CTI EMEA Managing Director Alaa Assem is a physician, ophthalmologist and MBA holder with over 30 years of experience in pharma and clinical research organisations. Since joining CTI, he has strengthened the company’s presence in the Middle East, focusing on rare disease, gene and cell therapy, oncology, and transplantation. CTI combines global expertise with local depth, delivering complex trials in challenging patient populations and building long-term research infrastructure.
Could you begin by introducing yourself and CTI to our international audience?
I am a physician by training, originally an ophthalmologist. After completing my Master’s in ophthalmology and practising for several years, I transitioned into the pharmaceutical industry, holding roles at Sandoz, Eli Lilly, Wyeth and Pfizer. Over time, this developed into more than 30 years of experience across pharmaceutical and CRO environments, primarily within medical affairs, clinical research, and regulatory and government affairs.
I joined the CRO industry in 2011 through Clinart, where we set out to build a strong regional platform. At the time, we identified a clear gap in the market and worked deliberately to establish a credible and sustainable regional presence. In 2020, CTI acquired Clinart, and since then we have been fully integrated into the organisation.
Today, CTI is a global, mid-sized CRO that remains privately owned. This is something we take great pride in, particularly as we are among the oldest mid-sized CROs still privately held, with our founders actively involved in the business. The company was founded in 1999 by Tim Schroeder and Lynn Fallon, and that founder-led mind-set continues to shape how we operate.

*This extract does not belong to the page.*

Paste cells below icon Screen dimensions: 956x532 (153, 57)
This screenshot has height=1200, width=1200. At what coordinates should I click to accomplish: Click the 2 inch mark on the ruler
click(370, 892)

For a mid-sized CRO, CTI has one of the largest geographical footprints in the industry, with operations spanning more than 60+ countries across five regions: North America, Europe, the Middle East and Africa, Latin America, and Asia-Pacific. This breadth gives us a genuinely unique position, particularly as many top- global CROs do not maintain the same level of presence in regions such as the Middle East and Africa. .
From a capability perspective, we provide fully customisable clinical trial solutions. While we operate as a full-service CRO, we have also expanded beyond traditional models by establishing our own laboratories in the US and Europe, as well as operating a dedicated research site in the US. At our size, combining this service breadth with such a wide geographical reach is relatively uncommon.
Our strategic focus is on critically ill and difficult-to-treat patient populations where unmet need remains high. These are typically populations where patient numbers are small, patients are geographically dispersed, identification is challenging, and treatment pathways are complex. This focus has become a core part of our identity, as it allows us to deliver solutions that genuinely impact patient lives.
Today, rare disease accounts for more than 75 percent of our work, with over half of those studies involving gene and cell therapy. While rare disease is often viewed as a niche area for many CROs, for us it represents the core of our business. Globally, CTI has contributed to more than 200 drug approvals, including over 50 in cell and gene therapy. Our ambition is to continue working in complex disease areas, supporting innovation, and helping bring advanced therapies to patients with the highest unmet medical needs.
Not many CROs maintain presence in this region. What was the strategic rationale for establishing operations here?
The decision aligns perfectly with our strategic focus. Our founder and CEO understand that the high prevalence of rare diseases and genetic disorders in the Middle East makes the region both clinically important and commercially attractive. At the same time, the area presents substantial business opportunities.
Rare disease patients are often dispersed and exceptionally difficult to locate, with significant cross-border activity required to identify them. Having teams on the ground who understand these complexities has been essential. Maintaining a strong presence in the Middle East aligns perfectly with our strategic focus on rare disease and gene and cell therapy, giving us an edge over other CROs and reinforcing our position in these specialised areas. We are consistently invited to participate in rare disease and advanced therapy studies. Rather than pursuing very large trials, we focus on therapeutic areas and patient populations where we can continue to build deep expertise – rare disease, gene and cell therapy, oncology, and transplantation – all fitting the same strategic criteria.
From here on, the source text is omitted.